L’ipotesi dell’esplosione fantasma
La spiegazione più convincente oggi ruota attorno proprio al carico di alcol denaturato che la nave trasportava. Alcuni dei barili, secondo le ricostruzioni, erano realizzati in legno rosso anziché in legno bianco, materiale meno adatto a contenere sostanze volatili. Questo dettaglio potrebbe aver fatto tutta la differenza. L’ipotesi è che durante il viaggio, con le oscillazioni dovute al mare e le variazioni di temperatura, alcuni barili abbiano iniziato a perdere vapori di alcol nella stiva.
Quei vapori, accumulandosi in uno spazio chiuso, avrebbero potuto generare una sorta di esplosione a bassa pressione: niente fiamme visibili, niente danni strutturali alla nave, ma un boato improvviso e violento. Una deflagrazione abbastanza forte da far saltare il portello della stiva e spaventare a morte chiunque fosse a bordo. Esperimenti condotti in passato con repliche in scala hanno dimostrato che questo tipo di esplosione è perfettamente compatibile con le condizioni fisiche della Mary Celeste: produce un’onda d’urto significativa senza lasciare bruciature o segni permanenti.

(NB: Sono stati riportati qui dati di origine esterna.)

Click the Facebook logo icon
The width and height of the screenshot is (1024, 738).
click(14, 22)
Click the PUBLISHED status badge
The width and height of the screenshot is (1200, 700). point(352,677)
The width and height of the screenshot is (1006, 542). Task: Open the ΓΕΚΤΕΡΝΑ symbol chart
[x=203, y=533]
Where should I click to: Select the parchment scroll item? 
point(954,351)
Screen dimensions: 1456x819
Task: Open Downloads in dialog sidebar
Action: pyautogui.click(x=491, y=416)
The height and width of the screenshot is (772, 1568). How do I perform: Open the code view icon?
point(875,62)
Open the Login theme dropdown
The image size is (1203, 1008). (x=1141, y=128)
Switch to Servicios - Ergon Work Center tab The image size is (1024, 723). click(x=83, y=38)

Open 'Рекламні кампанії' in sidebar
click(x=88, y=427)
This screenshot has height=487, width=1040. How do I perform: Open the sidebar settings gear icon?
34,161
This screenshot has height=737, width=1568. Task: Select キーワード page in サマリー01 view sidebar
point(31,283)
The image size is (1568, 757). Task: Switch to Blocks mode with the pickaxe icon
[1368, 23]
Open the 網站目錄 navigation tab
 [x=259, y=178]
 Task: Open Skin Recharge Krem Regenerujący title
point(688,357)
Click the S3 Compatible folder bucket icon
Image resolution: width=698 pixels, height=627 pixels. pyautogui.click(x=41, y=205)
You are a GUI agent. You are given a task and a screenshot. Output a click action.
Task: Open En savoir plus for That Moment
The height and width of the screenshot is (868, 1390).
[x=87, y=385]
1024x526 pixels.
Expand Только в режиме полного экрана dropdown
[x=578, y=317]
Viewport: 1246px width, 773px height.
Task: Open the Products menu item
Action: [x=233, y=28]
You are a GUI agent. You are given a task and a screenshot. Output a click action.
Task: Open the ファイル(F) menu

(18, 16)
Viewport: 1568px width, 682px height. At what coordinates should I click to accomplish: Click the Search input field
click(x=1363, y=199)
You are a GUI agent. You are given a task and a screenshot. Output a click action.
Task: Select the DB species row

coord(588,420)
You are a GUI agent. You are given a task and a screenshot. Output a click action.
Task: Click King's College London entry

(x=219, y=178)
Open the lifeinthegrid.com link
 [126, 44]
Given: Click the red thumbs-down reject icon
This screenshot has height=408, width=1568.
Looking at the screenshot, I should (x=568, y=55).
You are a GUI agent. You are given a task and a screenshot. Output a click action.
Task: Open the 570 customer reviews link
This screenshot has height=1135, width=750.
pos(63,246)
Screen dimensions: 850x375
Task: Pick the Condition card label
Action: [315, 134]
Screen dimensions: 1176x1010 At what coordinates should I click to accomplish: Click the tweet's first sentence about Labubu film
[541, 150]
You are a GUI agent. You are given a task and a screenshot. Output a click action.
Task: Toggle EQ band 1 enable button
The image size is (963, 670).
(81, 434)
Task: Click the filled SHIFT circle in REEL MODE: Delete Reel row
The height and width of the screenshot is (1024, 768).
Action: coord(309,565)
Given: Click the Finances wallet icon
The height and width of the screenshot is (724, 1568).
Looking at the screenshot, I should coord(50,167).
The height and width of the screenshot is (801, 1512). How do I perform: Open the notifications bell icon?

Il capitano Briggs, uomo esperto e prudente, potrebbe aver pensato che la nave stesse per esplodere davvero. In preda al panico, avrebbe ordinato a tutti di salire sulla scialuppa immediatamente, probabilmente legandola alla nave con una cima per restare nelle vicinanze e attendere che la situazione si stabilizzasse. Se quella cima si fosse spezzata, o se il vento avesse preso il sopravvento, la Mary Celeste avrebbe semplicemente continuato la sua rotta, lasciando l’equipaggio indietro su una piccola imbarcazione in mezzo all’Atlantico.
Una teoria che funziona meglio delle altre
Quello che rende questa ricostruzione più solida rispetto alle decine di teorie precedenti è che si adatta perfettamente a tutti gli indizi fisici trovati sulla nave. Non c’erano segni di violenza, il che esclude pirateria e ammutinamento. La nave era in buone condizioni e navigabile, il che esclude una tempesta devastante. Il cibo e gli oggetti personali erano al loro posto, il che suggerisce un’evacuazione rapida ma non caotica.
Nove dei barili di alcol risultarono effettivamente vuoti al momento dell’ispezione, e quei nove barili erano proprio quelli costruiti con un tipo di legno diverso. È un elemento che lega tutto insieme in modo piuttosto elegante. Nessuno dei dieci occupanti della Mary Celeste fu mai ritrovato. La scialuppa nemmeno. Quello che resta è una nave intatta, un carico quasi completo e un equipaggio svanito nel nulla, probabilmente vittima non di un mostro marino o di una cospirazione, ma di una reazione chimica nel momento sbagliato e nel posto sbagliato.